**Given passage**:
______________________________
# what is the real difference in pwr wire cca vs ofc vs copper weld



## corcraft

I am in the market for some 1/0 cable and before I started looking I thought that every wire was the same. What is the real difference? I want to use black so welding cable is ok with me but what is the difference in that vs ofc? Also, I was getting ready to click the "buy now" button on ebay for a roll of metra install bay but it is cca and I have read where 1/0 cca is no better than 4g ofc so it gets a little confusing on what to buy. I don't want to spend allot of money on pwr wire but I will be running 180- 200 amps of current so I need something that will be sufficient for that amount and not stiff as a board. Will the cca do? Will welding cable work as good as ofc? Or do I need ofc?


----------



## corcraft

anyone?


----------



## Wheres The Butta

I'm curious to see what people think. The conventional wisdom that I'm familiar with is that 100% OFC is best, but probably unnecessary outside of competition setups.


----------



## 240sxguy

Honestly dude, I am not so hung up on the OFC wire for power/ground. I understand the purpose of it but don't feel that the additional cost etc.. would be warranted. 

Plus, welding wire is really easy to run due to its flexibility.
______________________________
**Listing**:
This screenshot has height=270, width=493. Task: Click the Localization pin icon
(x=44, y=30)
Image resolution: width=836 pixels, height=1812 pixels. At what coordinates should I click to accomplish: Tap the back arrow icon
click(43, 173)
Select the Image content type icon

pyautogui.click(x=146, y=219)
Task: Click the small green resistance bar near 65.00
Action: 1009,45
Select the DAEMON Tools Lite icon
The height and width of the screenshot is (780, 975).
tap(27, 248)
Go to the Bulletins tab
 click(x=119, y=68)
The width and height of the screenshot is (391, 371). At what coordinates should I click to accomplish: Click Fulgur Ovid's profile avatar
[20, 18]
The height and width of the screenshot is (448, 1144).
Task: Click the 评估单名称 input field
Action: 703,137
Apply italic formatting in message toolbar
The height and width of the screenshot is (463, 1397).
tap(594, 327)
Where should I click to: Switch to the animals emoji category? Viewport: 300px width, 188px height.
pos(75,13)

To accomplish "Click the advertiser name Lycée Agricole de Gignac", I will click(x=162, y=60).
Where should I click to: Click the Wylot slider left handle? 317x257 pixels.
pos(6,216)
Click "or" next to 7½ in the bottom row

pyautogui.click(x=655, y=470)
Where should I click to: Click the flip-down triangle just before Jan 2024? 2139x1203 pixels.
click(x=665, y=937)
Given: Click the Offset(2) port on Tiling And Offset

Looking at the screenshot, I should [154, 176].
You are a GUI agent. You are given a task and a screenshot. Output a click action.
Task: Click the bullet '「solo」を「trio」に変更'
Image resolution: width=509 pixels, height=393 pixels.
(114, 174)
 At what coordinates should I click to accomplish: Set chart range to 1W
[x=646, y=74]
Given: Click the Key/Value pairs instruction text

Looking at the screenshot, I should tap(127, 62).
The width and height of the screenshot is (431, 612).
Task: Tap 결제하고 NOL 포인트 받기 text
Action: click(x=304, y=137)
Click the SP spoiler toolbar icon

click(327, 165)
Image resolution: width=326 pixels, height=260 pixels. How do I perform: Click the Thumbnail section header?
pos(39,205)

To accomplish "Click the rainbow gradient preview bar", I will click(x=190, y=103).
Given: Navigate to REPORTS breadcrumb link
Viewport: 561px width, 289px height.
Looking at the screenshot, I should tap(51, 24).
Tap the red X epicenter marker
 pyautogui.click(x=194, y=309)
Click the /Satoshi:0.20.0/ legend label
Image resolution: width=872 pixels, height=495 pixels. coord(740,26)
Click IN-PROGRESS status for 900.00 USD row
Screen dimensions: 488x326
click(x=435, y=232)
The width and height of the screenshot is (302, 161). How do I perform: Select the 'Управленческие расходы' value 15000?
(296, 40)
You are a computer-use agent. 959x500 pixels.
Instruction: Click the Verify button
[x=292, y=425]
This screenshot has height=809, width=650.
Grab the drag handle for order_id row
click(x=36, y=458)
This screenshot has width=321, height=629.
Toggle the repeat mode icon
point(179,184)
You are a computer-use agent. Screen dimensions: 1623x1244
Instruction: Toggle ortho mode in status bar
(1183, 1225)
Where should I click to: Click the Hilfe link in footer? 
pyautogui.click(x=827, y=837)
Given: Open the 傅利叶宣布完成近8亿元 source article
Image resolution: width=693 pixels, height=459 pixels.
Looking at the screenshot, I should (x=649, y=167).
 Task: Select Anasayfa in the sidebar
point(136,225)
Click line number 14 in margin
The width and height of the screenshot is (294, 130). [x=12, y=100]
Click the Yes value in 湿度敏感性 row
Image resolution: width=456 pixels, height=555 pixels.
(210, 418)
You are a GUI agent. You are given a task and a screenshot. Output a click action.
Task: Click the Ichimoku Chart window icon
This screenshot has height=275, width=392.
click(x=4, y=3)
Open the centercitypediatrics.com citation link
______________________________
**Instructions to follow**:
Answer from the power wire thread:
(a) How many amps of current does corcraft plan to run?
(b) According to the conventional wisdom Wheres The Butta mentions, outside of what is 100% OFC probably unnecessary?
(c) What quality of welding wire does 240sxguy say makes it easy to run?

**Output of the task**:
(a) 180 to 200 amps
(b) Competition setups
(c) Its flexibility